• Passage to read:
------------------------

©New
Sunday Times (Used by permission)
by Raja Aziz Addruse and Helen Ting
THE electoral results in March have stirred up great hope among many that it
signals the birth of a "new politics", whereby race–based rhetoric seems to have
faltered as the magic formula for a big win by the Barisan Nasional.
Political observers are impressed by the fact that the proposal to replace the New Economic Policy (NEP) with needs–based affirmative action did not appear to be a political liability for Parti Keadilan Rakyat among the Malay voters. Those on the other side of the camp, on their part, talk about the loss of ketuanan Melayu for the same reason.
Public discussions on the abolition of the NEP link it up from time to time with
Article 153 of the Federal Constitution regarding the special position of the
Malays and natives in Sabah and Sarawak.
At times, it was even suggested that the abolition of affirmative action
policies for the Malays was impossible due to the need to amend Article 153 of
the Federal Constitution.
Closely related to this discussion is the charge of Malay ultra–nationalists
that questioning the "special position" of the Malays amounts to challenging the
ideology of ketuanan Melayu.
There appear to be a lot of myths surrounding "taboo notions"
such as the Constitutional provisions for the "special position".
Does doing away with the NEP necessarily mean challenging Article 153? Should
the constitutional provisions regarding the "special position" be understood as
the symbolic affirmation of ketuanan Melayu? What was historically the
understanding regarding the "special position" in any case?
Written records of the inter–party discussions of the Alliance leaders indicate
that the Constitutional provisions on the "special position" were understood
more as a protective measure for the Malay community which was then
socio–economically disadvantaged.
Significantly, in their oral submission to the Reid Commission, the Alliance
leaders requested the insertion of a Constitutional provision for the review of
the "special position" of the Malays 15 years after independence.

------------------------

• Data excerpt:
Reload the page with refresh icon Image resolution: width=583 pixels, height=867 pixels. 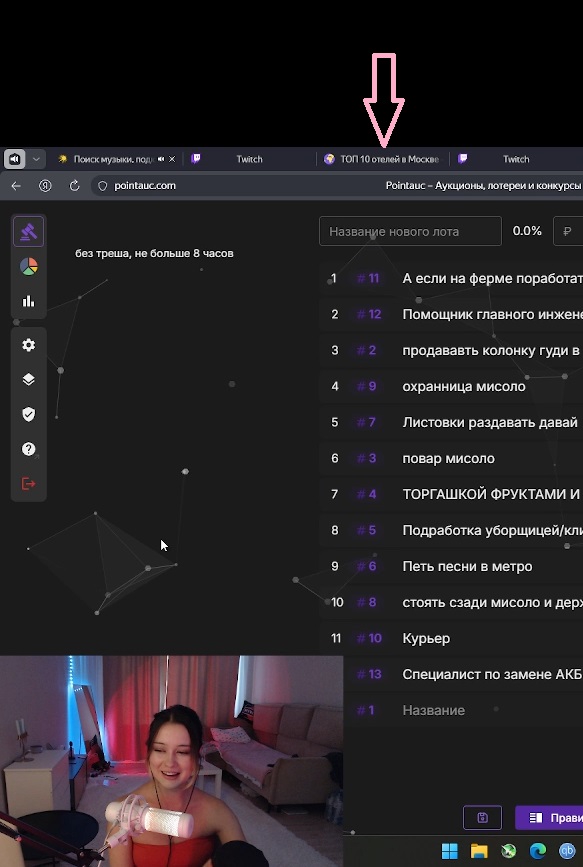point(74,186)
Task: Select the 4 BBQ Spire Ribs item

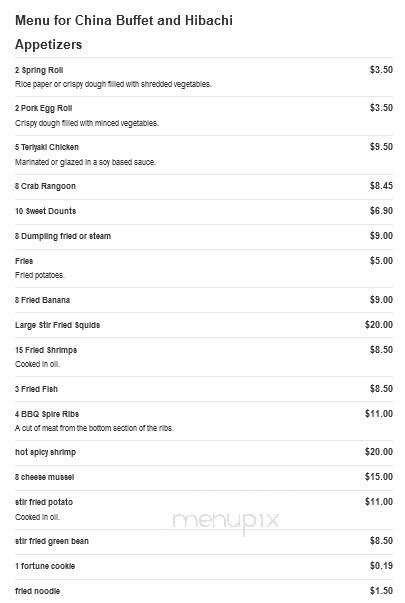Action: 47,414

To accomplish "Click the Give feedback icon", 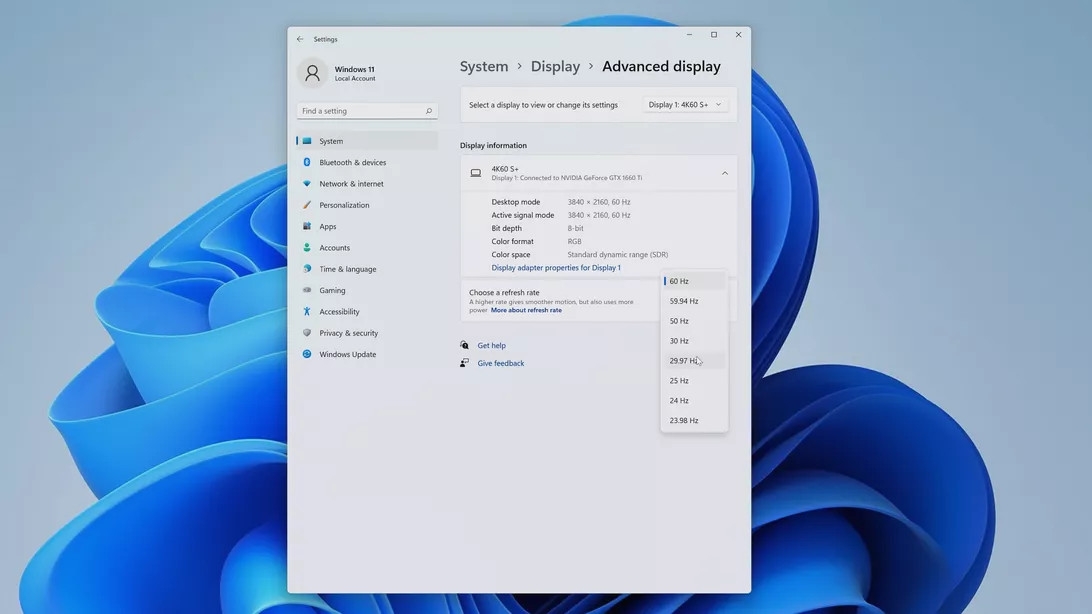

------------------------

• Problem to solve: Write out the article on the "special position" of the Malays from "Written records of" to "years after independence.", keeping its wording unchanged.

• Task result:
Written records of the inter–party discussions of the Alliance leaders indicate
that the Constitutional provisions on the "special position" were understood
more as a protective measure for the Malay community which was then
socio–economically disadvantaged.
Significantly, in their oral submission to the Reid Commission, the Alliance
leaders requested the insertion of a Constitutional provision for the review of
the "special position" of the Malays 15 years after independence.